**Istruzioni:**
A. Secondo l'estratto del testo, quanto ha investito Aston Martin Lagonda per riconvertire l'ex sito militare di St Athan?
B. Trascrivi dall'estratto del testo il passo che inizia con le parole "A St Athan saranno" e si chiude dopo "dell’avvio della produzione.".

A St Athan saranno dunque costruiti due modelli: il primo – negli annunci non in ordine di tempo – è il Suv elettrico con marchio Lagonda derivato dalla Lagonda Vision Concept presentata al Salone di Ginevra del 2016; il secondo sarà la Rapide E, la berlina a emissioni zero da oltre 600 cv destinata a fare concorrenza alla Tesla Model S, ma soprattutto alla Porsche Mission E. La produzione partirà dal 2019. Nel frattempo la costruzione dell’impianto produttivo è arrivata alla terza ed ultima fase. Come è noto, St Athan è un ex sito militare riconvertito dalla Aston Martin Lagonda con un investimento di 50 milioni di sterline.Lo stabilimento di St Ethan impiegherà a regime 750 persone, 150 delle quali sono state già reclutate e, in parte inviate a Gaydon, dove l’azienda ha il suo quartier generale, per avviare i processi di addestramento in vista dell’avvio della produzione.

**Righe di dati:**
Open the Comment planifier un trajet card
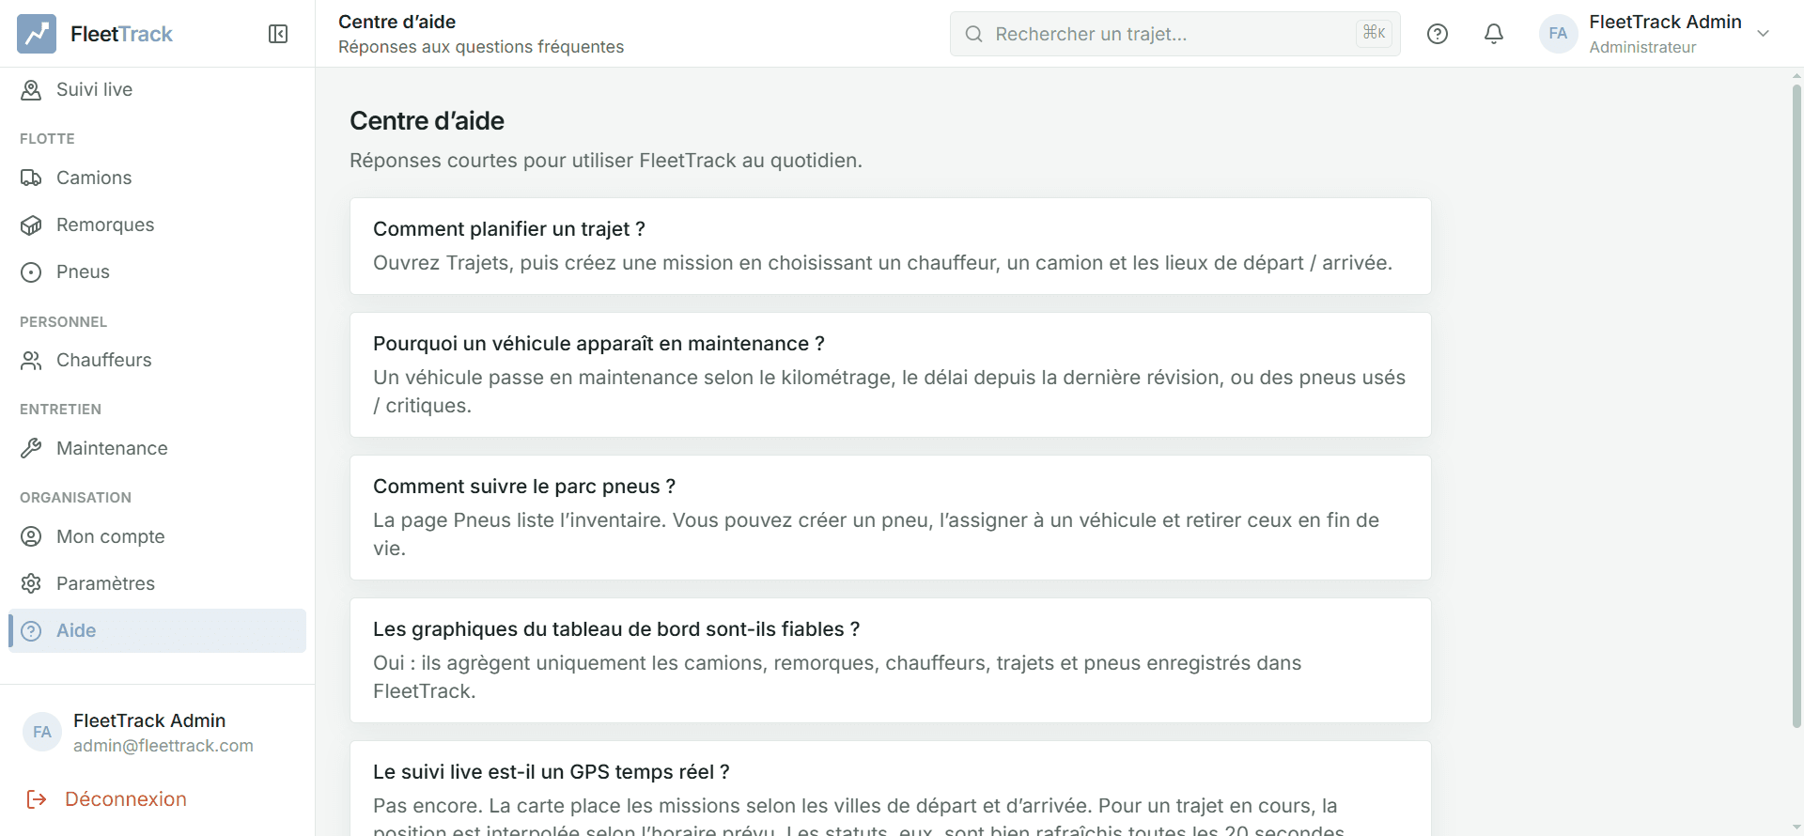 [x=890, y=246]
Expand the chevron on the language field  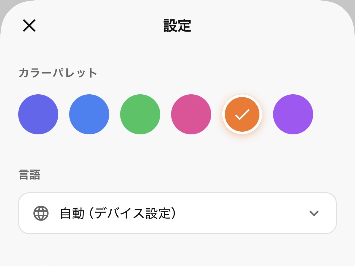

**Soluzioni:**
A. 50 milioni di sterline.

B.
A St Athan saranno dunque costruiti due modelli: il primo – negli annunci non in ordine di tempo – è il Suv elettrico con marchio Lagonda derivato dalla Lagonda Vision Concept presentata al Salone di Ginevra del 2016; il secondo sarà la Rapide E, la berlina a emissioni zero da oltre 600 cv destinata a fare concorrenza alla Tesla Model S, ma soprattutto alla Porsche Mission E. La produzione partirà dal 2019. Nel frattempo la costruzione dell’impianto produttivo è arrivata alla terza ed ultima fase. Come è noto, St Athan è un ex sito militare riconvertito dalla Aston Martin Lagonda con un investimento di 50 milioni di sterline.Lo stabilimento di St Ethan impiegherà a regime 750 persone, 150 delle quali sono state già reclutate e, in parte inviate a Gaydon, dove l’azienda ha il suo quartier generale, per avviare i processi di addestramento in vista dell’avvio della produzione.